Los alimentos ultraprocesados son productos industriales elaborados sobre todo con sustancias derivadas de alimentos y aditivos, con poco o nada del alimento original. Suelen tener cinco o más ingredientes, entre ellos colorantes, saborizantes o edulcorantes que rara vez hay en una cocina. Refrescos, botanas, galletas y embutidos son ejemplos típicos.
¿Cómo reconocer un ultraprocesado?
La pista más práctica está en la lista de ingredientes. Si es larga y contiene varios nombres poco familiares, lo más probable es que sea un ultraprocesado. En cambio, un alimento natural —como una manzana o el arroz— tiene un solo ingrediente o muy pocos y reconocibles.

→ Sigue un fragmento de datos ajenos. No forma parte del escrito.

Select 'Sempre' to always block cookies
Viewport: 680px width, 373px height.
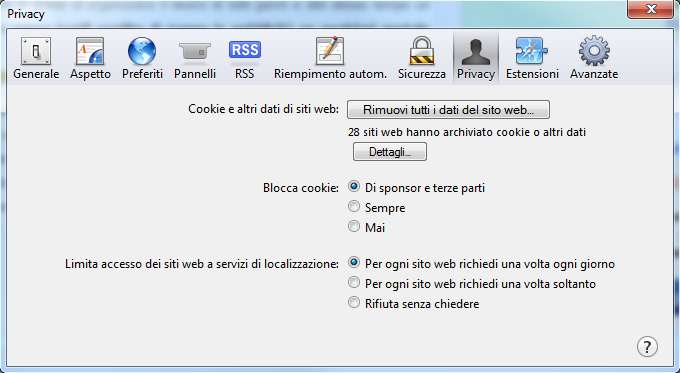coord(354,206)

Estos productos comparten algunos rasgos: vienen listos para consumir, son de marca, usan empaques atractivos y se anuncian de forma masiva. Además, suelen ser densos en calorías, azúcares, grasas o sodio, y pobres en fibra.
Ejemplos comunes
Entre los más habituales están los refrescos y las bebidas azucaradas, las botanas de bolsa, las galletas y la repostería industrial, los embutidos, los cereales azucarados, las sopas instantáneas y los empanizados congelados. No son alimentos cocinados en casa, sino formulaciones fabricadas a escala industrial.

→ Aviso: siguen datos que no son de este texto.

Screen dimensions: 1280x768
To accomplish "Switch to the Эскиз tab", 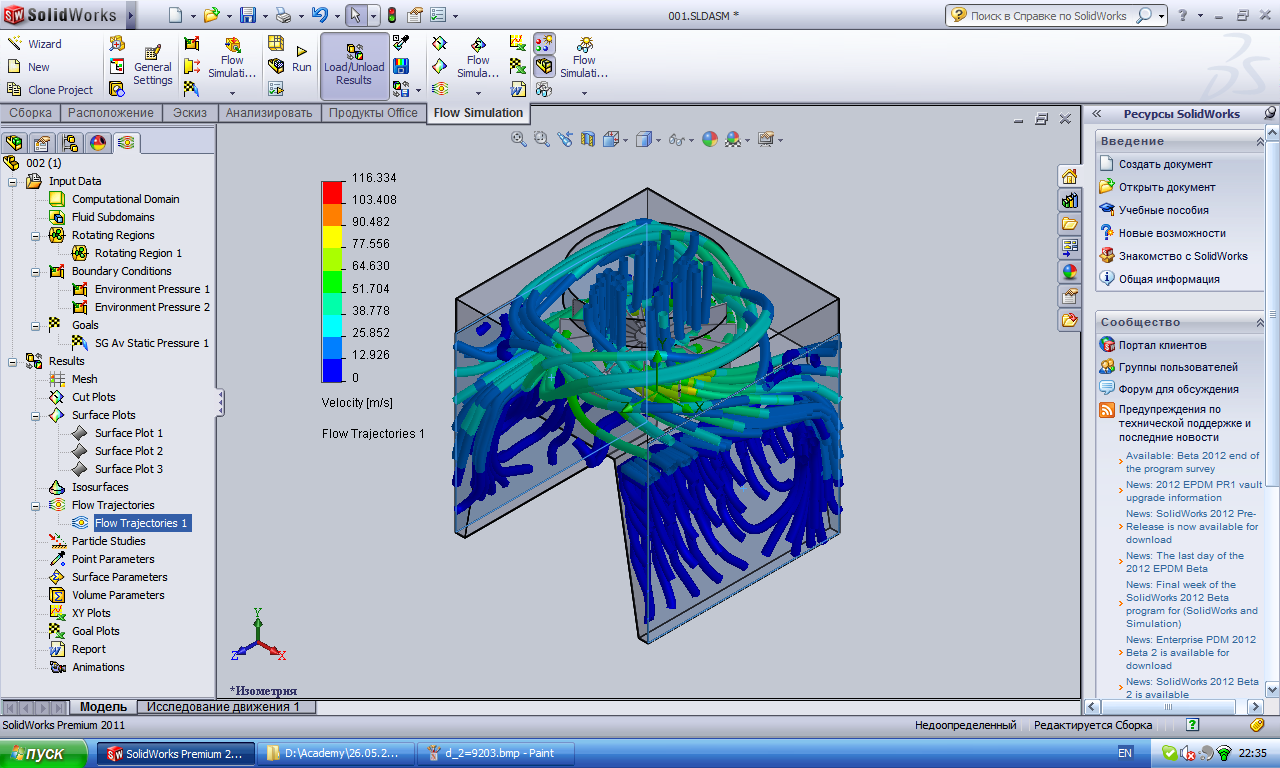I will (190, 113).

Ultraprocesado no es lo mismo que procesado
Conviene no confundir los términos. Casi todo lo que comemos está procesado en algún grado, y procesar no es malo en sí mismo: pasteurizar la leche o enlatar verduras da seguridad. Los ultraprocesados son un nivel específico —el grupo 4 de la clasificación NOVA—, no cualquier alimento que haya pasado por un proceso. Puedes ver la escala completa en clasificación NOVA.
Por qué importan
La evidencia asocia el consumo elevado de alimentos ultraprocesados con un mayor riesgo de enfermedades no transmisibles. Entre ellas están las cardiovasculares, la diabetes y algunos tipos de cáncer (OPS, informe sobre etiquetado frontal, 2026). Se trata de una asociación observada cuando el consumo es alto y sostenido, no del efecto de un producto aislado (Monteiro et al., Public Health Nutrition).

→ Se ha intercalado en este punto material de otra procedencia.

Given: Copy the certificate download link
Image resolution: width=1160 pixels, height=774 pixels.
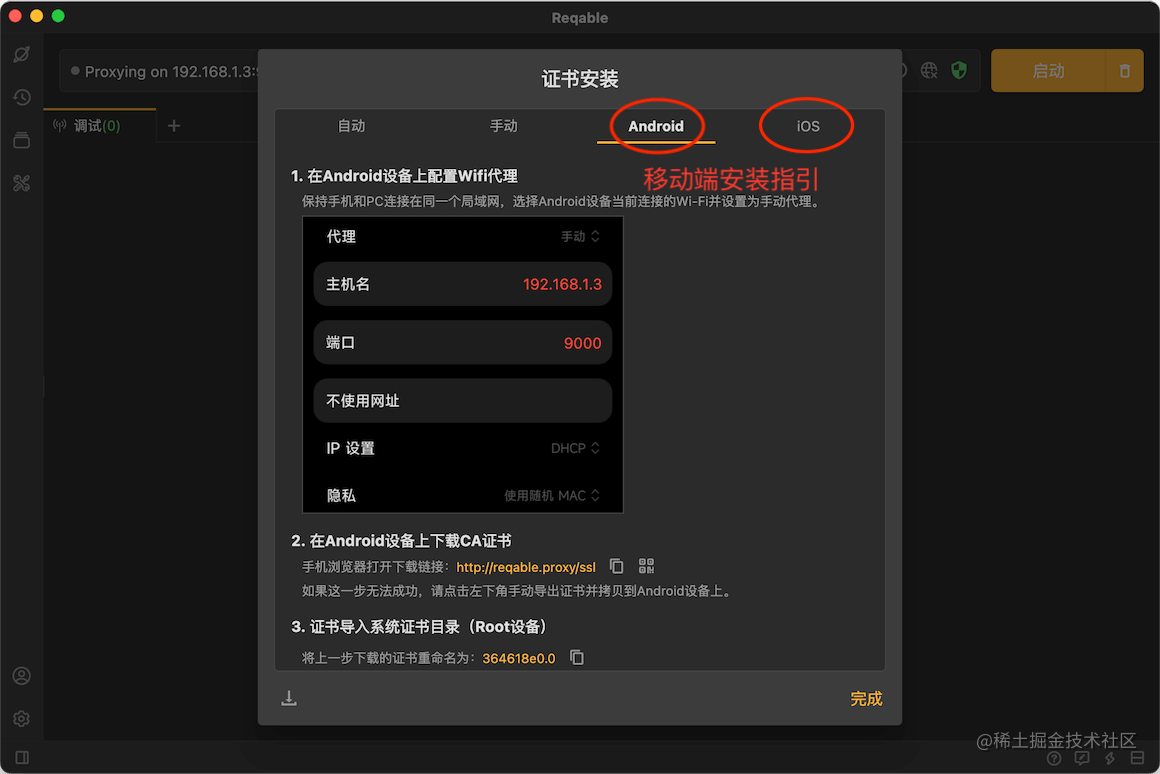Looking at the screenshot, I should pyautogui.click(x=615, y=565).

El mensaje sano no es el miedo. Un ultraprocesado ocasional no arruina una dieta equilibrada; lo que pesa es el patrón general. La idea es que la base de tu alimentación sean alimentos frescos, algo que desarrolla el pilar de Alimentación saludable de Cuerpo y Alma.
¿Por qué se consumen tanto?
Hay razones que van más allá de la voluntad de cada persona. Estos productos suelen ser baratos, duran mucho, están en todas partes y se promocionan de forma intensa. Además, están diseñados para resultar muy sabrosos y fáciles de comer de más. Reconocer ese contexto ayuda a decidir con criterio y sin culpa: el reto no es solo individual, también es del entorno.
Este contenido tiene fines informativos y no sustituye la orientación de un profesional de la salud o un nutriólogo.